If you use Gemini as the Agent

Create an account on Google AI and get your API key.
Install the required packages google-generativeai or install the requirement.txt with uncommenting the Gemini.

pip install -U google-generativeai==0.7.0

Add following configuration to config.yaml:

{
    "API_TYPE": "Gemini" ,
    "API_KEY": "YOUR_KEY",  
    "API_MODEL": "YOUR_MODEL"
}

NOTE: API_MODEL is the model name of Gemini LLM API. You can find the model name in the Gemini LLM model list. If you meet the 429 Resource has been exhausted (e.g. check quota)., it may because the rate limit of your Gemini API.

If you use Claude as the Agent

Create an account on Claude and get your API key.
Install the required packages anthropic or install the requirement.txt with uncommenting the Claude.

pip install -U anthropic==0.37.1

Add following configuration to config.yaml:

{
    "API_TYPE": "claude" ,
    "API_KEY": "YOUR_KEY",  
    "API_MODEL": "YOUR_MODEL"
}

NOTE: API_MODEL is the model name of Claude LLM API. You can find the model name in the Claude LLM model list.

If you use QWEN as the Agent

QWen (Tongyi Qianwen) is a LLM developed by Alibaba. Go to QWen and register an account and get the API key. More details can be found here (in Chinese).
Install the required packages dashscope or install the requirement.txt with uncommenting the Qwen.

pip install dashscope

Add following configuration to config.yaml:

{
    "API_TYPE": "Qwen" ,
    "API_KEY": "YOUR_KEY",  
    "API_MODEL": "YOUR_MODEL"
}

NOTE: API_MODEL is the model name of QWen LLM API. You can find the model name in the QWen LLM model list.

If you use Ollama as the Agent

Go to Ollama and follow the instructions to serve a LLM model on your local environment. We provide a short example to show how to configure the ollama in the following, which might change if ollama makes updates.

## Install ollama on Linux & WSL2
curl https://ollama.ai/install.sh | sh
## Run the serving
ollama serve

Open another terminal and run:

ollama run YOUR_MODEL

info When serving LLMs via Ollama, it will by default start a server at http://localhost:11434, which will later be used as the API base in config.yaml.

Add following configuration to config.yaml:

{
    "API_TYPE": "Ollama" ,
    "API_BASE": "YOUR_ENDPOINT",   
    "API_MODEL": "YOUR_MODEL"
}

NOTE: API_BASE is the URL started in the Ollama LLM server and API_MODEL is the model name of Ollama LLM, it should be same as the one you served before. In addition, due to model limitations, you can use lite version of prompt to have a taste on UFO which can be configured in config_dev.yaml. Attention to the top NOTE.

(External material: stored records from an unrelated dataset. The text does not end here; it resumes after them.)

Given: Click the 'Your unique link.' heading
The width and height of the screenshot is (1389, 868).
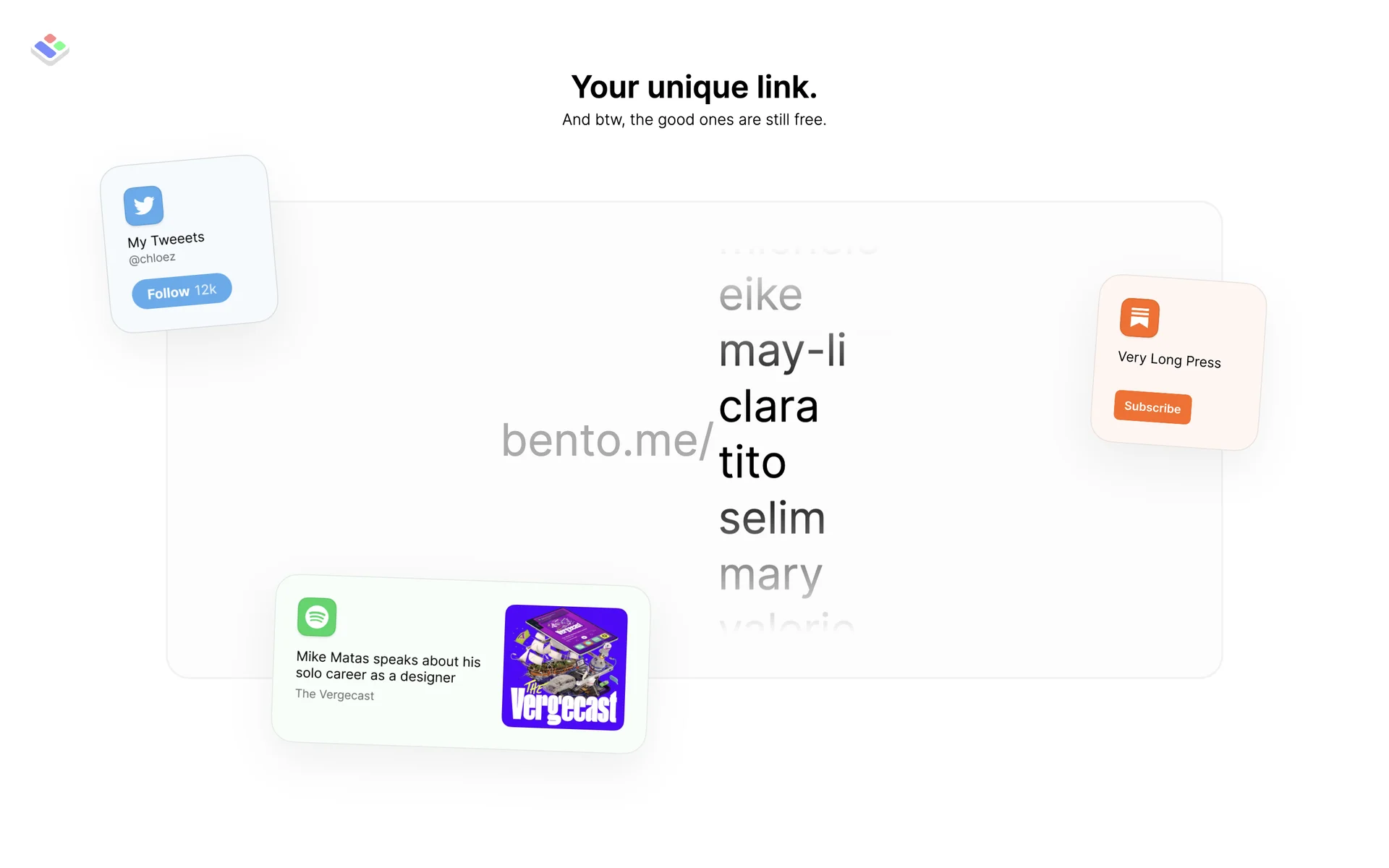Looking at the screenshot, I should tap(694, 88).
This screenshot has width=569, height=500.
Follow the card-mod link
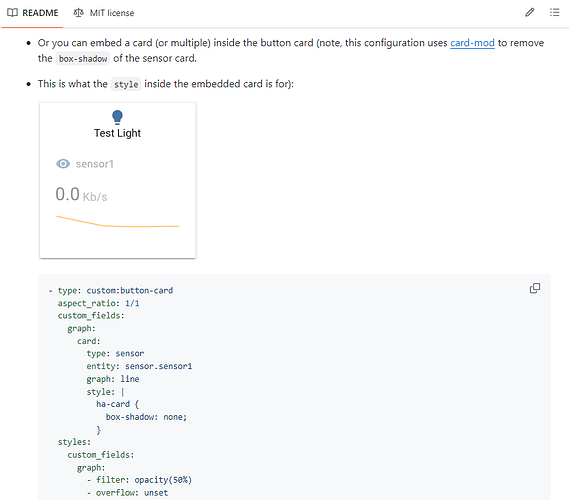coord(472,43)

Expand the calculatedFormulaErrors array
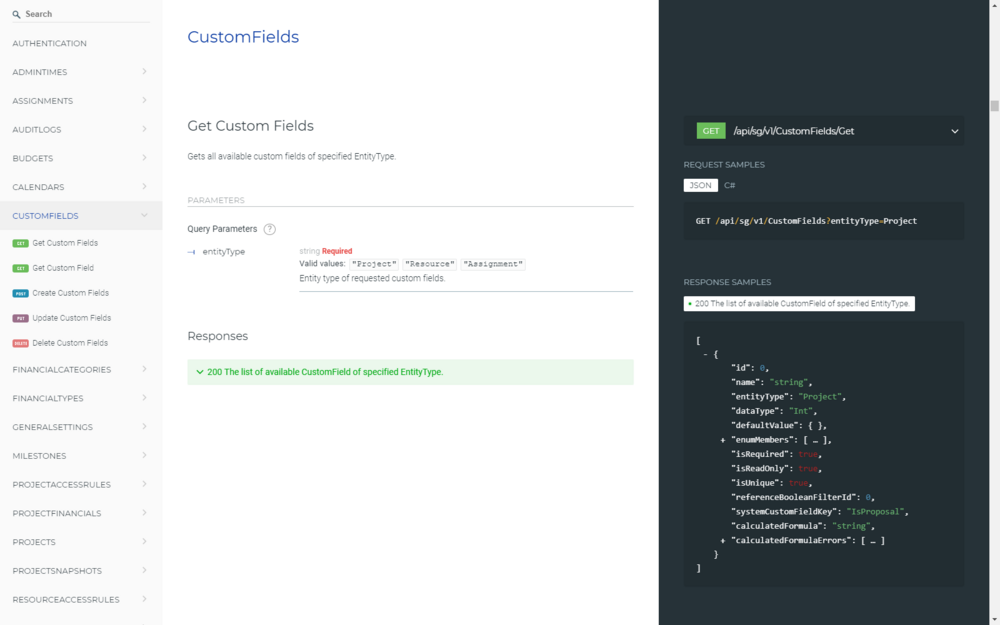722,540
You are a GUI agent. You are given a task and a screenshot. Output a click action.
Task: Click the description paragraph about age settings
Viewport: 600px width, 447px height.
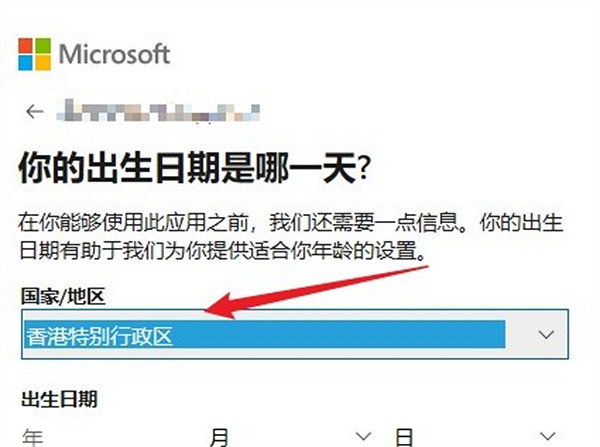click(x=291, y=237)

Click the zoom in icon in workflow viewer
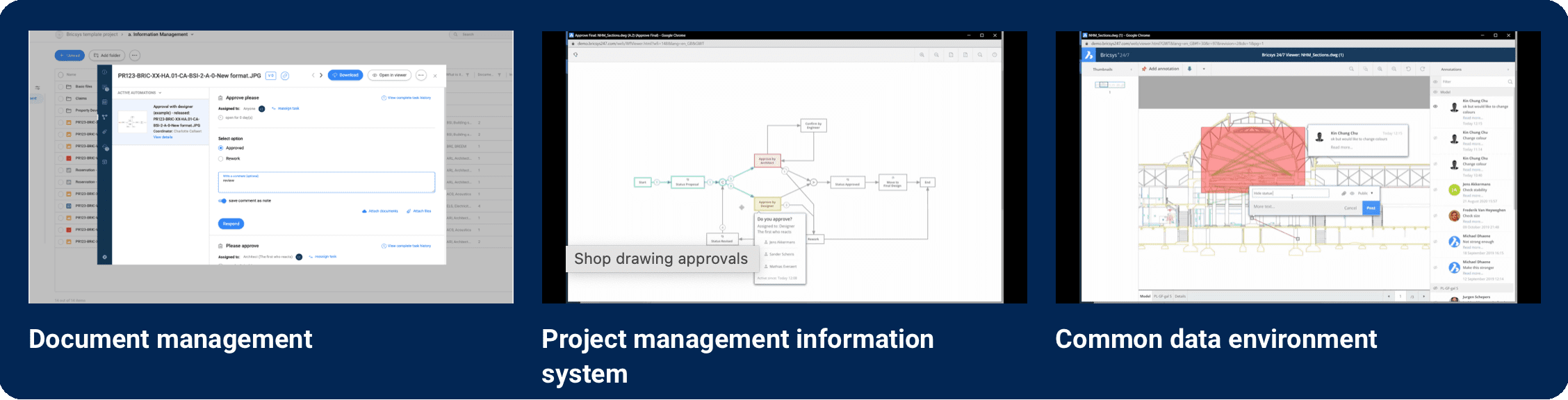point(922,55)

If you use your custom model as the Agent

Start a server with your model, which will later be used as the API base in config.yaml.
Add following configuration to config.yaml:

{
    "API_TYPE": "custom_model" ,
    "API_BASE": "YOUR_ENDPOINT", 
    "API_KEY": "YOUR_KEY",  
    "API_MODEL": "YOUR_MODEL"
}

NOTE: You should create a new Python script custom_model.py in the ufo/llm folder like the format of the placeholder.py, which needs to inherit BaseService as the parent class, as well as the __init__ and chat_completion methods. At the same time, you need to add the dynamic import of your file in the get_service method of BaseService.

EXAMPLE

You can use the following code as an example to configure your own model:

def chat_completion(self, messages, n, **kwargs):
    retries = 0
    while retries < self.max_retry:
        try:
            # Construct the request payload
            payload = {
                "messages": messages,
                "n": n,
            }

            # Optionally, you can pass extra parameters through kwargs
            payload.update(kwargs)

            # Make the actual API request
            response = self._make_api_request(payload)

            # Process the response (you can adjust this based on your API's format)
            return response

        except Exception as e:
            retries += 1
            if retries >= self.max_retry:
                raise
    raise Exception("Max retries reached. Unable to get response from the API.")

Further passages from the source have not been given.